**Article**
________________________
Posts in the ‘Interactive’ Category
We appear to be past the point of needing to name new babies in our family, but I still like the interactivity of the Baby Name Voyager. You could consider this a more specialized cousin to the Google Ngram Viewer. In fact, it’s interesting to compare results from the two. You would expect the increased usage of a name to correspond to an increase in print, perhaps with a time lag to give the babies time to grow up before they become newsworthy. Does it play out?
I came across this visually arresting depiction of gun murders today, thanks to a tip from my friend, Kimball. It was created by the folks at Periscopic, whose mission is to “do good with data”. The animation packs a punch, and when it’s finished, you have a number of options for diving into the data, including getting a sense of the individuals affected.
The arcs in the graphic show how long the murdered person might have lived, trying to give a sense of “stolen years”. I was a bit skeptical when I saw some of the lines showing a life expectancy in the 90s, but reading the notes on methods and sources, I see that each individual line is based on a the age distribution of deaths (not the average life expectancy). Meaning that there would logically be a few people that would make it into their 90s (and some that would die at 50).
I know this is a topic on a lot of minds right now. Not sure where I come down on gun control, but I do find that this exploration raises a lot of questions in my mind. Like a good data visualization should.
In an interesting coincidence, the original dataset was researched by Jerome Cukier, who is helping me with a project right now.
Here’s a nice interactive example of making data friendly to the average human. What country would you like to live in? With the OECD Better Life Initiative, you can pick what you care about (Environment, Work-Life Balance, Health, etc.) and see which countries rise above the rest. Another interactive wonder from the brain of Moritz Stefaner. He’s the same designer who created the Notabilia Wikipedia project that I posted about a while back. Looks like it’s time for me to move to Australia.
Palo Alto Networks launched the data visualization that we created yesterday with the release of their Application Usage & Threat Report. It’s a depiction of network traffic collected from 3,000+ organizations. The visualization gives you a sense of the applications that eat up the most bandwidth and represent the greatest risk. There are many ways to slice and filter the data, facilitated by the capabilities of the d3.js library. Many thanks to Jérôme Cukier for his coding expertise to bring the concept to life.
________________________
**Information shown**
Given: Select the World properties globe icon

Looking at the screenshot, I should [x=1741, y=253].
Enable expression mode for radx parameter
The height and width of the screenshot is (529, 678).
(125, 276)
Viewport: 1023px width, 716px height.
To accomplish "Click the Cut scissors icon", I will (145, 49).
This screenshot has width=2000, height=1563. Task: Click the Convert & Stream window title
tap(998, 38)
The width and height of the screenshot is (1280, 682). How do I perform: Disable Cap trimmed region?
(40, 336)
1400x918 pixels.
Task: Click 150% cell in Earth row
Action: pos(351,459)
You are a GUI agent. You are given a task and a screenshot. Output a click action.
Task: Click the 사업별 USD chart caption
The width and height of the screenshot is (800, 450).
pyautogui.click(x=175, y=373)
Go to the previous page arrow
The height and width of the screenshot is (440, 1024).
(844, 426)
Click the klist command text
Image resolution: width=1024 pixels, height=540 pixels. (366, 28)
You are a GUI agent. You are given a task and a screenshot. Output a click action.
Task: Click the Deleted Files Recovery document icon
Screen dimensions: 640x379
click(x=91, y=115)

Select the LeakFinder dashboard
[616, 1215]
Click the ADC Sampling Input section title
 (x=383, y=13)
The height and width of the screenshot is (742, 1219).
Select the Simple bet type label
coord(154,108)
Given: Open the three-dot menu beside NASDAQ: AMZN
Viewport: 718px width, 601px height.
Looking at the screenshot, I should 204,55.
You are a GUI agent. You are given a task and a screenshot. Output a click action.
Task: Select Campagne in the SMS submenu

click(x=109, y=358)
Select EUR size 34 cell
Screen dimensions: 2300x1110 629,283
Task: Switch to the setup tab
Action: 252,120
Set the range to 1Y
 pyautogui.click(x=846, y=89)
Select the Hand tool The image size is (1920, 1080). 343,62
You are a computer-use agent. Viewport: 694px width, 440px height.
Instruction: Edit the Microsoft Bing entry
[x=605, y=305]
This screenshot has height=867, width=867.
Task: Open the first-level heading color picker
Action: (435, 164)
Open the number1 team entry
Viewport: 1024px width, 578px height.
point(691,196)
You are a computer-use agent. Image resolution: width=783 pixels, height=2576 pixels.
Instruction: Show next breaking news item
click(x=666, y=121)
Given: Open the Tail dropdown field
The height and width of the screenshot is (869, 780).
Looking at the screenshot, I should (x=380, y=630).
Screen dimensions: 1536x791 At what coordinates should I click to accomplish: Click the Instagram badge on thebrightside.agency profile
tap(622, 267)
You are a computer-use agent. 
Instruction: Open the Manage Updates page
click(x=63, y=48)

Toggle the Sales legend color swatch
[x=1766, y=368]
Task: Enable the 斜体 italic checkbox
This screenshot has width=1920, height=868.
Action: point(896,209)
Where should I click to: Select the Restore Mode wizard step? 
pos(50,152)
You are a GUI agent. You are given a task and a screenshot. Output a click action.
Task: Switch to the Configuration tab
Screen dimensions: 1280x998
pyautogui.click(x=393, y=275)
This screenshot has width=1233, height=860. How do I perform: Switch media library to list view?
________________________
**The exercise**
In the posts from the Interactive category, who researched the original dataset behind the gun murders visualization?

**Solution to the exercise**
Jerome Cukier